_Tarefa proposta_
Segundo a reportagem sobre as fitas do caso Santo André, por que o INC não vai apresentar laudo pericial sobre a identificação dos personagens dos diálogos nem sobre a integridade das fitas?

━━━━━ Trecho da fonte

São Paulo, segunda-feira, 21 de novembro de 2005

Texto Anterior | Próximo Texto | Índice

ESCÂNDALO DO "MENSALÃO"/ CASO SANTO ANDRÉ

Instituto de Criminalística transcreve para a Justiça fitas com diálogos de personagens acusados de envolvimento na morte de Celso Daniel

Transcrição demonstra pressão de petistas

ANDRÉA MICHAEL
LUCIANA CONSTANTINO
DA SUCURSAL DE BRASÍLIA

O INC (Instituto Nacional de Criminalística) entrega amanhã à Justiça Federal em São Paulo a transcrição oficial das 41 fitas do caso Santo André, o mais novo combustível da CPI dos Bingos.
O trabalho revelou indícios de que houve corte, sobreposição e, em pelo menos dois casos, duplicação de diálogos.
A ordem do juiz José Alexandre Cassetari, titular da 4ª Vara da Justiça Federal em São Paulo, determinou somente a transcrição das gravações. Portanto, o INC não apresentará laudo pericial relativo à identificação dos personagens dos diálogos nem sobre o grau de integridade das fitas, transcritas por uma força-tarefa de policiais nos últimos 30 dias.
O conteúdo das fitas -também encaminhadas pelo magistrado à CPI dos Bingos- revela, nos diálogos entre personagens acusados de envolvimento no assassinato do prefeito Celso Daniel, que alguns deles desconfiavam do grampo e aponta preocupação em pressionar a polícia para evitar "politização" do caso.
Em um dos trechos, por exemplo, Gilberto Carvalho, atual chefe-de-gabinete de Lula, conversa com o ex-secretário de Serviços Urbanos da prefeitura Klinger de Oliveira Souza. Carvalho diz: "Ontem eu tive uma conversa com o José Dirceu. Levei o João Avamileno [vice de Celso Daniel] comigo pra gente discutir nossa tática. O partido vai entrar meio pesado agora, viu?". E Klinger responde: "É. Eu vi as últimas declarações do Zé".
Em sua estratégia de defesa, os petistas também buscam a linha política. Levam o caso ao governador de São Paulo, Geraldo Alckmin (PSDB), e pedem ao então diretor-geral da PF, Agílio Monteiro, apoio nas investigações, que eram conduzidas pela Polícia Civil. As questões mais relevantes eram levadas, conforme os diálogos, ao conhecimento de Dirceu, que à época presidia o PT, e ao então candidato a presidente Luiz Inácio Lula da Silva.

Rocha Mattos
Cassetari substituiu o juiz afastado João Carlos da Rocha Mattos, que foi preso e condenado pela venda de sentenças judiciais. Mattos foi o responsável pela decisão que determinou a destruição das fitas, após considerá-las ilegais.
Conforme a decisão judicial, a autorização que a PF usou para grampear petistas foi concedida para uma investigação sobre narcotráfico na favela Pantanal e não relativa ao assassinato de Celso Daniel. O grampo foi feito entre janeiro e março de 2002 e, de fato, revelou nomes de pessoas que foram posteriormente presas sob acusação de participar do crime.

━━━━━━━━━━
━━━━━ Dados exibidos

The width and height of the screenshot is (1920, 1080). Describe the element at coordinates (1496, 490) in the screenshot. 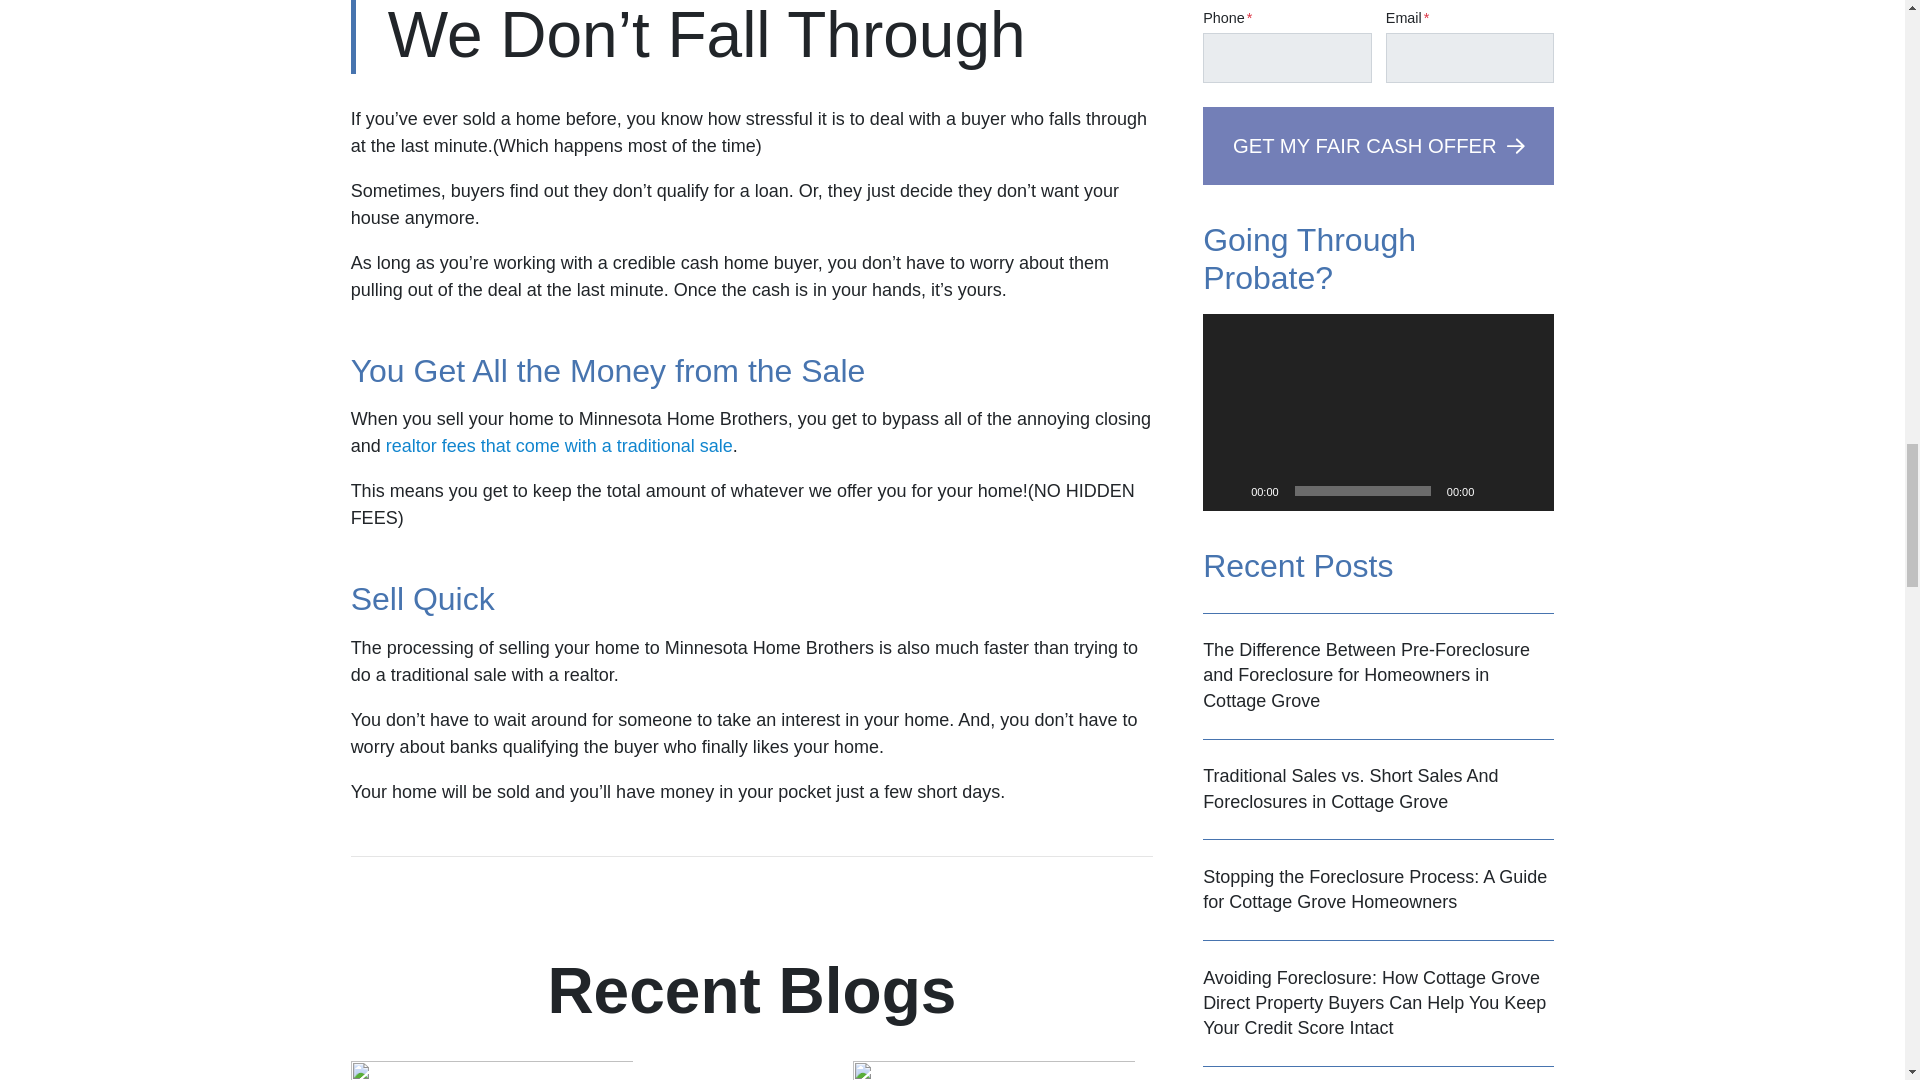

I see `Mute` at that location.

━━━━━━━━━━
━━━━━ Dados exibidos

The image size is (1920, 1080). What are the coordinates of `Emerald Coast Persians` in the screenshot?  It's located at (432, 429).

━━━━━━━━━━

_Resposta do exercício_
O juiz José Alexandre Cassetari, titular da 4ª Vara da Justiça Federal em São Paulo, determinou somente a transcrição das gravações.